CDate

Coerces an expression to a Date.

Syntax: CDate( expression )

expression
required Any valid date expression — a date literal, a date/time string, or a number that falls within the range of acceptable dates.

The return type is Date.

Use the IsDate function to determine whether expression can be converted to a date or time. CDate recognizes date literals and time literals as well as some numbers that fall within the range of acceptable dates. When converting a number to a date, the whole-number portion is converted to a date. Any fractional part of the number is converted to a time of day, starting at midnight.

CDate recognizes date formats according to the locale setting of your system. The correct order of day, month, and year may not be determined if it is provided in a format other than one of the recognized date settings. In addition, a long date format is not recognized if it also contains the day-of-the-week string.

CVDate is also provided for compatibility with previous versions of Visual Basic.
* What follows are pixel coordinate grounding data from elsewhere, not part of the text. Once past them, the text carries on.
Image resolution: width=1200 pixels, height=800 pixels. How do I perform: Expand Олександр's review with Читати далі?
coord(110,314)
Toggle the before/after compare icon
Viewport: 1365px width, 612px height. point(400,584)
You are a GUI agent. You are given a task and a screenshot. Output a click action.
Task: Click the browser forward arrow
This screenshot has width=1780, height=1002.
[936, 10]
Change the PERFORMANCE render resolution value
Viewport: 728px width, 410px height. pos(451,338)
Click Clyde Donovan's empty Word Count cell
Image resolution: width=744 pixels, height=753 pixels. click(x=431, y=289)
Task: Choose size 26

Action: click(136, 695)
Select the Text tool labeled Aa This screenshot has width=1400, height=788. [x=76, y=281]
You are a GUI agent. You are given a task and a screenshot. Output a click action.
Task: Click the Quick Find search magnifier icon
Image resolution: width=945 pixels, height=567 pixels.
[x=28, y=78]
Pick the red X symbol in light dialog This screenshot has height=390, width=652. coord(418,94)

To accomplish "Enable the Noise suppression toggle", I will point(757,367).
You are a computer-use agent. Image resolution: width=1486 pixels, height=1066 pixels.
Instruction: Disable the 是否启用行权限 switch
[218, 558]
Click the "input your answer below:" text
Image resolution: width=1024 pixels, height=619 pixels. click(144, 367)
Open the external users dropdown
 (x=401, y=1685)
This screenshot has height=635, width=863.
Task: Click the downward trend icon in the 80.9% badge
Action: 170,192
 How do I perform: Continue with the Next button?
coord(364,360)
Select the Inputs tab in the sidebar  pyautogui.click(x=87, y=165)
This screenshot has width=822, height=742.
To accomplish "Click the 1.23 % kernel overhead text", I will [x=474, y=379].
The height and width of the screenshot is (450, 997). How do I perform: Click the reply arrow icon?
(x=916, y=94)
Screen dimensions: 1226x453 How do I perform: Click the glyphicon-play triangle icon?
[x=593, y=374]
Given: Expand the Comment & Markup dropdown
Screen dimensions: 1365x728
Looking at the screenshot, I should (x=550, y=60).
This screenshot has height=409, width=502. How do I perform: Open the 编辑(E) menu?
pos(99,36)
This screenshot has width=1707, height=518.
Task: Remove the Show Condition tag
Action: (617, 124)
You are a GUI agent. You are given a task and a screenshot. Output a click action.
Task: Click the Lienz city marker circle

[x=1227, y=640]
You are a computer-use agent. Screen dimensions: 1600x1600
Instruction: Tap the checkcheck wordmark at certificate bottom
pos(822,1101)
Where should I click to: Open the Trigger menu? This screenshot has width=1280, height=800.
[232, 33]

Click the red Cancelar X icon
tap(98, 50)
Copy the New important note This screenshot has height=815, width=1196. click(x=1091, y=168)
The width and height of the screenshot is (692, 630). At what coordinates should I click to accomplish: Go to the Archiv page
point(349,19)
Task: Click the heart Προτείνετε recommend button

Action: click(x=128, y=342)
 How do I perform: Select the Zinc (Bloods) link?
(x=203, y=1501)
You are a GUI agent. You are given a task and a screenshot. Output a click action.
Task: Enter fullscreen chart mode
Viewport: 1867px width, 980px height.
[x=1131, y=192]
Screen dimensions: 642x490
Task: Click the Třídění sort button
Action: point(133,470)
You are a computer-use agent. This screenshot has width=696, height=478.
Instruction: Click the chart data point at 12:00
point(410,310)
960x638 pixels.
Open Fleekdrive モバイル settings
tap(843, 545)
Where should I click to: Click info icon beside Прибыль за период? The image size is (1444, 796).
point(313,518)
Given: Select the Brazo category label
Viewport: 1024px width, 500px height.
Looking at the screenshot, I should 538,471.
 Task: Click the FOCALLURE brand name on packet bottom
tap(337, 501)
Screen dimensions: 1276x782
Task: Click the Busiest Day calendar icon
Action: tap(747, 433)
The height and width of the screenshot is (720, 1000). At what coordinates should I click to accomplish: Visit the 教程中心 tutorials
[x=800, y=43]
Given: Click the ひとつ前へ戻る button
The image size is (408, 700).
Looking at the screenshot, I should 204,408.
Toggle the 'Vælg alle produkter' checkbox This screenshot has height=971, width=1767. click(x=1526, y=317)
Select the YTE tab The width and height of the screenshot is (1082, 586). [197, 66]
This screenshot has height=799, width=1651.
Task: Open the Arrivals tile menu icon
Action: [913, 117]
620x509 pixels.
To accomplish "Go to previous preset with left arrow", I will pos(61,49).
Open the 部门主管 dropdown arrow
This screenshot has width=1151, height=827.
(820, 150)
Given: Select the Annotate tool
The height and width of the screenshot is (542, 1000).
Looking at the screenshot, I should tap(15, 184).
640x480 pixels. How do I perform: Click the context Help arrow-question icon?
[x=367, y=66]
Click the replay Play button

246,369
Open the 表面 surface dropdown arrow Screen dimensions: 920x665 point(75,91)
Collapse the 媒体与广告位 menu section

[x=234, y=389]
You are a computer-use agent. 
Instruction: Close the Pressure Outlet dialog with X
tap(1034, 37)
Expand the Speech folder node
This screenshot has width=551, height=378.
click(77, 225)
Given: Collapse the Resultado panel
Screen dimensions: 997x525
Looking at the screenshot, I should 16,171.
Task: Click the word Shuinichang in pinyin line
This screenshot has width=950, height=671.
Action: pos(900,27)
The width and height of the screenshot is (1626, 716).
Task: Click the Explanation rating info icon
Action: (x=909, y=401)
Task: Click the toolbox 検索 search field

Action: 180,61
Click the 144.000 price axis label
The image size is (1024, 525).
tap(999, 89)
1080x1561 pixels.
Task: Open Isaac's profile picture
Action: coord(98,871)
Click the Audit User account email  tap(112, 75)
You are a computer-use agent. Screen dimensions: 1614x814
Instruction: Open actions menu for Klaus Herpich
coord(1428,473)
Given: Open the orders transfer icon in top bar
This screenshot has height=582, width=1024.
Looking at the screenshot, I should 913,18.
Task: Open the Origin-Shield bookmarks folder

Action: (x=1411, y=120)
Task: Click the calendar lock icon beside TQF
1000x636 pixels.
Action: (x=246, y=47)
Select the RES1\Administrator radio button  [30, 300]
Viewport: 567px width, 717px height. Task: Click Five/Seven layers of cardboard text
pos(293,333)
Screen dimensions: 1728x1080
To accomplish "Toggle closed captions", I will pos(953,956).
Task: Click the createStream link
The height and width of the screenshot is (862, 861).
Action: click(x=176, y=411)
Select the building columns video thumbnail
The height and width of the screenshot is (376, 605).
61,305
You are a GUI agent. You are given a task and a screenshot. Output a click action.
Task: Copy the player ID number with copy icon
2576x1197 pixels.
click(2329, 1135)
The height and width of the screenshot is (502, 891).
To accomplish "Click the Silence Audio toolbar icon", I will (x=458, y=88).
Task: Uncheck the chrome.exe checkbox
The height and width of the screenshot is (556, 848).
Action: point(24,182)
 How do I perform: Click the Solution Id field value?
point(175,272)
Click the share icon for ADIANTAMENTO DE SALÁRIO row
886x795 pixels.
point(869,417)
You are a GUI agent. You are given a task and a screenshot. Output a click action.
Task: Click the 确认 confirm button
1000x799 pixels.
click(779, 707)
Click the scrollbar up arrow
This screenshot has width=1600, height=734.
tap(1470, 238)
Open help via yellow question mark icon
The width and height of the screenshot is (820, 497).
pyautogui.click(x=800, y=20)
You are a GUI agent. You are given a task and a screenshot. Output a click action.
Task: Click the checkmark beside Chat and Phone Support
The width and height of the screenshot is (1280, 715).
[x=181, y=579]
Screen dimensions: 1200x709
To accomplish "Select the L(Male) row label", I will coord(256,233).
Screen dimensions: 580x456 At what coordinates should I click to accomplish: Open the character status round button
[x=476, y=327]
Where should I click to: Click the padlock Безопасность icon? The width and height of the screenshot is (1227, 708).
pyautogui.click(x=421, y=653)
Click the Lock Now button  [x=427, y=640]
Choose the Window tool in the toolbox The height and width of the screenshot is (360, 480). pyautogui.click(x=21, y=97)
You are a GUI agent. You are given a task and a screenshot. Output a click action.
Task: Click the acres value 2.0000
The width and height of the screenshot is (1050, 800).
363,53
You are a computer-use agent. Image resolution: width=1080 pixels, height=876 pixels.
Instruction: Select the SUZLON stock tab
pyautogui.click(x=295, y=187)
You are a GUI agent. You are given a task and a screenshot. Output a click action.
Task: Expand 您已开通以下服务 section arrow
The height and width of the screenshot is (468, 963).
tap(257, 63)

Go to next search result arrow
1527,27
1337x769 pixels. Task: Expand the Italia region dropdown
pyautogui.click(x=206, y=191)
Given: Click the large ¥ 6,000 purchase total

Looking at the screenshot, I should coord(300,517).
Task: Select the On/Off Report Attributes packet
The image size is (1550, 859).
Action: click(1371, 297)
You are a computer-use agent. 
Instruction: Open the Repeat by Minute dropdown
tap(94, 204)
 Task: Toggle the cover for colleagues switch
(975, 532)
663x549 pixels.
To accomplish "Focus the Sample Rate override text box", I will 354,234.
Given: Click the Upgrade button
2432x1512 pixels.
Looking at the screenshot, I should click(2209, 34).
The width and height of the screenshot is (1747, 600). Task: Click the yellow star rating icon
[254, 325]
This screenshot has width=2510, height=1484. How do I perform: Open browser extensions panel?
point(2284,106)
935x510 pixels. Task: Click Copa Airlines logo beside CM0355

The syntax of CVDate is identical to CDate; however, CVDate returns a Variant whose subtype is Date instead of an actual Date type.

Example

This example uses the CDate function to convert a string to a Date. In general, hard-coding dates and times as strings (as shown in this example) is not recommended. Use date literals and time literals, such as #2/12/1969# and #4:45:23 PM#, instead.

Dim MyDate, MyShortDate, MyTime, MyShortTime
MyDate = "February 12, 1969"             ' Define date.
MyShortDate = CDate(MyDate)              ' Convert to Date data type.

MyTime = "4:35:47 PM"                    ' Define time.
MyShortTime = CDate(MyTime)              ' Convert to Date data type.